From: Ashutosh Bapat <ashutosh(dot)bapat(at)enterprisedb(dot)com>
To: Etsuro Fujita <fujita(dot)etsuro(at)lab(dot)ntt(dot)co(dot)jp>
Cc: pgsql-hackers <pgsql-hackers(at)postgresql(dot)org>
Subject: Re: Oddity in handling of cached plans for FDW queries
Date: 2016-07-13 09:00:26
Message-ID: CAFjFpRf94+DJOr8pOLUQYgmmOxjonGPhrU4uvo_00BKCZ-fGug@mail.gmail.com
Views: Raw Message | Whole Thread | Download mbox | Resend email
Thread:
Lists: pgsql-hackers

> Seems odd to me. Both relations use the same user mapping as before, so
> the join should be pushed down.
>
> Another thing I noticed is that the code in plancache.c would invalidate a
> cached plan with a foreign join due to user mapping changes even in the
> case where user mappings are meaningless to the FDW.
>
> To fix the first, I'd like to propose (1) replacing the existing
> has_foreign_join flag in the CachedPlan data structure with a new flag, say
> uses_user_mapping, that indicates whether a cached plan uses any user
> mapping regardless of whether the cached plan has foreign joins or not
> (likewise, replace the hasForeignJoin flag in PlannedStmt), and (2)
> invalidating the cached plan if the uses_user_mapping flag is true.
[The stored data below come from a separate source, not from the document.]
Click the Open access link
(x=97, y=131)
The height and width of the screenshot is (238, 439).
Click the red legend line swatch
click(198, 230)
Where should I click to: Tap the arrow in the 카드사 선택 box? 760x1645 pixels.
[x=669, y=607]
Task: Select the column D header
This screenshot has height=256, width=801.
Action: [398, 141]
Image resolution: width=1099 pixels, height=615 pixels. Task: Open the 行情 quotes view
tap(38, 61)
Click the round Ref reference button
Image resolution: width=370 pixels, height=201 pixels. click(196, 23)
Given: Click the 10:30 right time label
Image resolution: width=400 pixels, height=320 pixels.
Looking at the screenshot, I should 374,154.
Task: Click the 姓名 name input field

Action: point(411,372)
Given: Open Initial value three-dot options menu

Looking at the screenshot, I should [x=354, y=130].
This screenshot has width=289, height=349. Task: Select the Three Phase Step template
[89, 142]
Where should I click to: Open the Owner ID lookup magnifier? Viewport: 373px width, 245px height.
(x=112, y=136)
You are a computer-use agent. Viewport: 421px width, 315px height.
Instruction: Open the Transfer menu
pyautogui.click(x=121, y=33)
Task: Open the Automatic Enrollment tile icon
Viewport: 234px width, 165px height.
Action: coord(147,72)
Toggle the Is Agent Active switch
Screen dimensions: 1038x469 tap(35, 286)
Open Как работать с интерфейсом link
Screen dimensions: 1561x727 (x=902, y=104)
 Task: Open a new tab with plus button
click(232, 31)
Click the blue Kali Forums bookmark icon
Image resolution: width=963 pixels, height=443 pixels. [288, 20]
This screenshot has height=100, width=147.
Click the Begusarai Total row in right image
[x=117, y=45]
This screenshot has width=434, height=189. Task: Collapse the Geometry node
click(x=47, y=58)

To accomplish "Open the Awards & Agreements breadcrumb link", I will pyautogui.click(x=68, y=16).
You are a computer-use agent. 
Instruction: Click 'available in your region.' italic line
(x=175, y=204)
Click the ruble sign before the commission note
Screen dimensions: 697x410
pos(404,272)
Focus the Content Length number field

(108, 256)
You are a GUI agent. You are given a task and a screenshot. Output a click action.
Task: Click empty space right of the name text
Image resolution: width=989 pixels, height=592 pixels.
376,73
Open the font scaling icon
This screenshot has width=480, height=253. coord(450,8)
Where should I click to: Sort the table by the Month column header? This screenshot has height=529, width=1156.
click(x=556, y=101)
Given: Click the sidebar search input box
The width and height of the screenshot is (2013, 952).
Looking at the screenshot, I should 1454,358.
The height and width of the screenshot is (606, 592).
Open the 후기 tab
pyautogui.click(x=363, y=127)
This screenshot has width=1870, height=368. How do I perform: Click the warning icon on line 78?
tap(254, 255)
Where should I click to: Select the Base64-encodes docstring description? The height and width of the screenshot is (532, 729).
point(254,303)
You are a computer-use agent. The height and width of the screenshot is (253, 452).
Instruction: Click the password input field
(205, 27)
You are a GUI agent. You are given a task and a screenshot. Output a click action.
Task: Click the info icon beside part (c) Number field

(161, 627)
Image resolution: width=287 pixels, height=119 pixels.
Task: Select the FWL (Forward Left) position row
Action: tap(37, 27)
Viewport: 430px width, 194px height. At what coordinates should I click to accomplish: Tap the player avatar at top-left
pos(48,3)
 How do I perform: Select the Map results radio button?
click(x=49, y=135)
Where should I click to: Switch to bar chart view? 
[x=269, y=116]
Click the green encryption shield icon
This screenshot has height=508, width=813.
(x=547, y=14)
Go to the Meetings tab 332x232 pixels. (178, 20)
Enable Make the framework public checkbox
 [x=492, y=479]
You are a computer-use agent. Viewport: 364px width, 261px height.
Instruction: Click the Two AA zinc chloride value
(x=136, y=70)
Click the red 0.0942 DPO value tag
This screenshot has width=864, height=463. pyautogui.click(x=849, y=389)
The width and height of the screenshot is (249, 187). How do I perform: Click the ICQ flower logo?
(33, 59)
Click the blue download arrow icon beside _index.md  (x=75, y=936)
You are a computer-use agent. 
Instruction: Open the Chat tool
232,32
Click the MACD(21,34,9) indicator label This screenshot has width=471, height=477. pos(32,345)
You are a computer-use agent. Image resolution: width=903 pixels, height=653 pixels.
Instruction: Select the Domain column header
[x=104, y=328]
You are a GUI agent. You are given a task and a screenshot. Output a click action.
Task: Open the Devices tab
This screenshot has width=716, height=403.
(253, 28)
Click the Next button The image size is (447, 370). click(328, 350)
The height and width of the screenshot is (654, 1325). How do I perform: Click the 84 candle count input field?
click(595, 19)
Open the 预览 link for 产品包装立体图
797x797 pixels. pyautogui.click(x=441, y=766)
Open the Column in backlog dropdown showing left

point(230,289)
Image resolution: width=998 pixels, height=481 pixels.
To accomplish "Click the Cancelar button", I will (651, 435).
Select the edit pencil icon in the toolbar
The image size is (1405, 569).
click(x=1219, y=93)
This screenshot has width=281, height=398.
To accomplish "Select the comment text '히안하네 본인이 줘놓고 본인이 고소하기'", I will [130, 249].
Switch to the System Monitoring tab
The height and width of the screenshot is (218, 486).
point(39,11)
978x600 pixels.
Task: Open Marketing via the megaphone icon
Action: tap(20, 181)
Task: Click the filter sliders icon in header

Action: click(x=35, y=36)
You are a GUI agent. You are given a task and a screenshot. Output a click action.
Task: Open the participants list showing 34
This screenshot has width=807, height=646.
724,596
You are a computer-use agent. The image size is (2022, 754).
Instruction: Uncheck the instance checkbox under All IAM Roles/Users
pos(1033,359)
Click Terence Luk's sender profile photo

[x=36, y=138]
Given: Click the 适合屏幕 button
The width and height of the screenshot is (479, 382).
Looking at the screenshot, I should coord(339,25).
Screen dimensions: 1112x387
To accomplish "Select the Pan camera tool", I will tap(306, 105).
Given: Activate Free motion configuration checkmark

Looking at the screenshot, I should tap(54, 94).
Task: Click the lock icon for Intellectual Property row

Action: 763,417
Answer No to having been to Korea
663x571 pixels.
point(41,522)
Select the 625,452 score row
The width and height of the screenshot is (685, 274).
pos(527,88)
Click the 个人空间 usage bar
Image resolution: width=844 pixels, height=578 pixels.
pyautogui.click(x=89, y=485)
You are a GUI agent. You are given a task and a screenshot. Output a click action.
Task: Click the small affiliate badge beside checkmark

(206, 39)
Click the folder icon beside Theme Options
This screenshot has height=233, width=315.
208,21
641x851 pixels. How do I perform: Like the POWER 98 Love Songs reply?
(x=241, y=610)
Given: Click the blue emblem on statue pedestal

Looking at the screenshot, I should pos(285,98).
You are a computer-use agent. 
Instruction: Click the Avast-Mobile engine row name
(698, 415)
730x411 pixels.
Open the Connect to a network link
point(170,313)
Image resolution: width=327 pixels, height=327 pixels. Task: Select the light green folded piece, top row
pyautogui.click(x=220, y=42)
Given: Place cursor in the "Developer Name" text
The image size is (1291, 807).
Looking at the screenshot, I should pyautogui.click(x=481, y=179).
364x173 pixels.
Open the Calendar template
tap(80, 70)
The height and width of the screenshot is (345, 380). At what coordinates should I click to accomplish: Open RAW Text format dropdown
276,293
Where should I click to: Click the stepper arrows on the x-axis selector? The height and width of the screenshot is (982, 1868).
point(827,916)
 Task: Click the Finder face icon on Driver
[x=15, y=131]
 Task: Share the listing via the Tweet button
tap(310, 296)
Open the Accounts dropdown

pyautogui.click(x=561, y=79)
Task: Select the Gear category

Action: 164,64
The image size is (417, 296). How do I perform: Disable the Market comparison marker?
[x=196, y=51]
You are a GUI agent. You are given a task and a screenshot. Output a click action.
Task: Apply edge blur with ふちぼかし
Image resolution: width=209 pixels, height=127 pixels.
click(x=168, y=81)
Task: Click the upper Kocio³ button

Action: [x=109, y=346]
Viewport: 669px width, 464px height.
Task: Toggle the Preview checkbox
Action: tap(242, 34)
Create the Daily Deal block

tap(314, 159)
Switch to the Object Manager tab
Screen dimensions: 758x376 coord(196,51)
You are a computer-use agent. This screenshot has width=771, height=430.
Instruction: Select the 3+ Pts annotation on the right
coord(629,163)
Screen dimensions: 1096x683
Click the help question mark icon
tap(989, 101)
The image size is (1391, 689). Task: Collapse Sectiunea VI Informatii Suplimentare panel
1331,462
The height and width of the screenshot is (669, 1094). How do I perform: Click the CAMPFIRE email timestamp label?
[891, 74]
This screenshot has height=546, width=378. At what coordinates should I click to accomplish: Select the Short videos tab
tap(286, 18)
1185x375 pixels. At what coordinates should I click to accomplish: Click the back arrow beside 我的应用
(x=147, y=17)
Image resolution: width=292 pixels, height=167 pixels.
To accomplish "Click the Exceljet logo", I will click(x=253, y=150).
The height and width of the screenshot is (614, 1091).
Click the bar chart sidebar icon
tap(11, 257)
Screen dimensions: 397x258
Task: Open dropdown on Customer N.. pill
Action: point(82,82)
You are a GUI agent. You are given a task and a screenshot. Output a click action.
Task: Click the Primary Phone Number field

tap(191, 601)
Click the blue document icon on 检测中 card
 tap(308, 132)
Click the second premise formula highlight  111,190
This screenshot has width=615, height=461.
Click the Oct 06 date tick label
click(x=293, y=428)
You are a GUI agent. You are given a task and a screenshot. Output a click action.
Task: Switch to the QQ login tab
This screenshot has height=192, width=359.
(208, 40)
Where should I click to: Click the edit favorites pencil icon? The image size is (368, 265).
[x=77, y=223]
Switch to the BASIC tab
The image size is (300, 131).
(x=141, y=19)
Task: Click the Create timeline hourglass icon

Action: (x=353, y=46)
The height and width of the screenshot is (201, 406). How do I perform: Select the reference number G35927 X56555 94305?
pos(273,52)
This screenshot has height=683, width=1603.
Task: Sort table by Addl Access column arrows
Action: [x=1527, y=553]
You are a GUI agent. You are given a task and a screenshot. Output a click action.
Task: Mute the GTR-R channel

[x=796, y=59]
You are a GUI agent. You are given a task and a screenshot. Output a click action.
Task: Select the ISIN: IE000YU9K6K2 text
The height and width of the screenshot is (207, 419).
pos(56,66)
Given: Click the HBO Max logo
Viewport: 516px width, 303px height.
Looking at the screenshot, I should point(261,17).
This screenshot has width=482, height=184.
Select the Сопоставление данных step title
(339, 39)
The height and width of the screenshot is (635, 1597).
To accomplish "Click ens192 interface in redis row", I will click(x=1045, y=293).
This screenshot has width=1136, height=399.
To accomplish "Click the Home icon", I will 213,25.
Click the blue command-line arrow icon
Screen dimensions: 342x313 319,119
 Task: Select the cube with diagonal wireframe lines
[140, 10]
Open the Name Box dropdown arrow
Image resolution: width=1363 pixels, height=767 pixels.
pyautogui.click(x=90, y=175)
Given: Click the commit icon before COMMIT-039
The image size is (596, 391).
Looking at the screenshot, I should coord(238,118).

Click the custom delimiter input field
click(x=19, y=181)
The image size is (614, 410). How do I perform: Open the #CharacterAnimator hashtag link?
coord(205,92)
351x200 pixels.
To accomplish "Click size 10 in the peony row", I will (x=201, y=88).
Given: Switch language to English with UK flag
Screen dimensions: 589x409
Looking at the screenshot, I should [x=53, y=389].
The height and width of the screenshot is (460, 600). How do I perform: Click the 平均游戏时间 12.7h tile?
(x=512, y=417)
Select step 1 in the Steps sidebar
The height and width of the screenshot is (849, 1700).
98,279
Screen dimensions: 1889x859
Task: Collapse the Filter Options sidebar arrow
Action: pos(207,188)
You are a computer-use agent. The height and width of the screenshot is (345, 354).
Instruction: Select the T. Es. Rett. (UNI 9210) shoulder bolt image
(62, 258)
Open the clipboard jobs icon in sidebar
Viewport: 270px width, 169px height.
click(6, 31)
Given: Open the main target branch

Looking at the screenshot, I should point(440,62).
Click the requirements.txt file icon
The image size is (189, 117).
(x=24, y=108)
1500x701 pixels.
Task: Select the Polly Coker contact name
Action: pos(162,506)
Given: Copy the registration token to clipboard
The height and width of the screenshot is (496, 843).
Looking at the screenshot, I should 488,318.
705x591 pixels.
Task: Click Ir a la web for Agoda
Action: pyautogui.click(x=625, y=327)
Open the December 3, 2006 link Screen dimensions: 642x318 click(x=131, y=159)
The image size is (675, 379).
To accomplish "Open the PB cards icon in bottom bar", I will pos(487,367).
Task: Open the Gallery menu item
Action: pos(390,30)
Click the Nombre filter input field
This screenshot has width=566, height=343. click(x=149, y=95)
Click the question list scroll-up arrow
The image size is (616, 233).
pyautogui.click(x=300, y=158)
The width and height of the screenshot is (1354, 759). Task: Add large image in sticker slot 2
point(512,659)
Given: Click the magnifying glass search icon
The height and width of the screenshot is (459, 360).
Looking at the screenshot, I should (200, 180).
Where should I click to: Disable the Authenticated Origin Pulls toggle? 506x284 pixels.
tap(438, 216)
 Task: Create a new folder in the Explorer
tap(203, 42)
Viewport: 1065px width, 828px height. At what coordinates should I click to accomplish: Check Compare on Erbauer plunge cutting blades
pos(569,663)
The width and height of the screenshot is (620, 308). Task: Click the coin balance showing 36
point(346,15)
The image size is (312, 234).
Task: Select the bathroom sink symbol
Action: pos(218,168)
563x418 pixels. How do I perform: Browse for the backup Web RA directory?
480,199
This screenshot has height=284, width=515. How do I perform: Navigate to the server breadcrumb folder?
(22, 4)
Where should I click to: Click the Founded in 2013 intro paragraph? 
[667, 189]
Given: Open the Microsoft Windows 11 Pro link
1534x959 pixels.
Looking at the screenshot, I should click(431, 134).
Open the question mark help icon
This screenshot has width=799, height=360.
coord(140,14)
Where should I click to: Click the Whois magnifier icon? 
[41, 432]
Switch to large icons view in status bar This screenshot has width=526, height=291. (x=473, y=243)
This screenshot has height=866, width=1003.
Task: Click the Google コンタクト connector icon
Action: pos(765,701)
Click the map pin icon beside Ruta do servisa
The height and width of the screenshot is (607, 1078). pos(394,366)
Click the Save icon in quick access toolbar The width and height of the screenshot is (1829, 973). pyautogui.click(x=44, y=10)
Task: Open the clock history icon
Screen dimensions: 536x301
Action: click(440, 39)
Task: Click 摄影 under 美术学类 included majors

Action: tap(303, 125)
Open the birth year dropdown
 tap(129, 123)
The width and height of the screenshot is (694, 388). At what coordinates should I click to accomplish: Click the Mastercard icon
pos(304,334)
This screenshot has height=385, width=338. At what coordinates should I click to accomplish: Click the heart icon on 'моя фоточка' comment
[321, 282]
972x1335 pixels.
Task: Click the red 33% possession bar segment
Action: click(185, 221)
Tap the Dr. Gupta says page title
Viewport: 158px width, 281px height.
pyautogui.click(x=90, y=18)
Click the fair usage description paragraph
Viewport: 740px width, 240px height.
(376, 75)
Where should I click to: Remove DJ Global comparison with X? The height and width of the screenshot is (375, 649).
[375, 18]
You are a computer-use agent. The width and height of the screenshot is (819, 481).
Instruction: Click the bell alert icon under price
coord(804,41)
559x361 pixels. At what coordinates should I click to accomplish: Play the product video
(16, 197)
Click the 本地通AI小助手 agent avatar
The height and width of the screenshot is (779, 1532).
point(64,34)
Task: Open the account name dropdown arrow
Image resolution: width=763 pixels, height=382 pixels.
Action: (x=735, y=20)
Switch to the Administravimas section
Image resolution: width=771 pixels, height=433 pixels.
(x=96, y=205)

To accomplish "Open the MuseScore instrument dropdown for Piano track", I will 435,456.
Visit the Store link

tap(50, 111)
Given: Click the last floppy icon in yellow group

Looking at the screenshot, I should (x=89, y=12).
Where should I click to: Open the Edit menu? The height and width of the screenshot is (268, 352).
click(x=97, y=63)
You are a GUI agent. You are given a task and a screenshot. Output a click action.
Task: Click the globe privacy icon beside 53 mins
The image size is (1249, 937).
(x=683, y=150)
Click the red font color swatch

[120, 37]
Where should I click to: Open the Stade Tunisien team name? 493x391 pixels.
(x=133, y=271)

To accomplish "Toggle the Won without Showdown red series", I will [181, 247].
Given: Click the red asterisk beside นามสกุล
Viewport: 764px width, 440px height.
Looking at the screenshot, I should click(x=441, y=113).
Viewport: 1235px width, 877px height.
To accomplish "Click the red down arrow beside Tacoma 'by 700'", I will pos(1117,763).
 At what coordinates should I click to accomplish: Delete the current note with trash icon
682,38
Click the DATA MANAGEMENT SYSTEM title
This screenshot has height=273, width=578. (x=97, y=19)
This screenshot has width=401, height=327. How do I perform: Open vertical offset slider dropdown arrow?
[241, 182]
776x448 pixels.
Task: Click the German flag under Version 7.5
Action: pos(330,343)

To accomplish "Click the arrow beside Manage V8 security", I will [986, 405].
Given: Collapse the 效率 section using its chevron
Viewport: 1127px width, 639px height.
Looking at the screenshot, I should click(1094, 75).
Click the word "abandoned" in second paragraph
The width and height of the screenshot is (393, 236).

I
> thought that we invalidate the cached plan if the flag is true and there is
> a possibility of performing foreign joins, but it seems to me that updates
> on the corresponding catalog are infrequent enough that such a detailed
> tracking is not worth the effort.

That way we will have plan cache invalidations even when simple foreign
tables scans (not join) are involved, which means all the plans involving
any reference to a foreign table with valid user mapping associated with
it. That can be a huge cost as compared to the current solution where
sub-optimal plan will be used only when a user mapping is changed while a
statement has been prepared. That's a rare scenario and somebody can work
around that by preparing the statement again. IIRC, we had discussed this
situation when implementing the cache invalidation logic. But there's no
workaround for your solution.

> One benefit of using the proposed approach is that we could make the FDW's
> handling of user mappings in BeginForeignScan more efficient; currently,
> there is additional overhead caused by catalog re-lookups to obtain the
> user mapping information for the simple-foreign-table-scan case where user
> mappings mean something to the FDW as in postgres_fdw (probably, updates on
> the catalogs are infrequent, though), but we could improve the efficiency
> by using the validated user mapping information created at planning time
> for that case as well as for the foreign-join case. For that, I'd like to
> propose storing the validated user mapping information into ForeignScan,
> not fdw_private.

postgres_fdw to fetches user mapping in some cases but never remembers it.
If what you are describing is a better way, it should have been implemented
before join pushdown was implemented. Refetching a user mapping is not that
expensive given that there is a high chance that it will be found in the
syscache, because it was accessed at the time of planning. Effect of plan
cache invalidation is probably worse than fetching the value from a sys
cache again.

> There is a discussion about using an ExtensibleNode [1] for that, but the
> proposed approach would make the FDW's job much simpler.
>
> I don't think the above change is sufficient to fix the second. The root
> reason for that is that since currently, we allow the user mapping OID
> (rel->umid) to be InvalidOid in two cases: (1) user mappings mean something
> to the FDW but it can't get any user mapping at planning time and (2) user
> mappings are meaningless to the FDW, we cannot distinguish these two cases.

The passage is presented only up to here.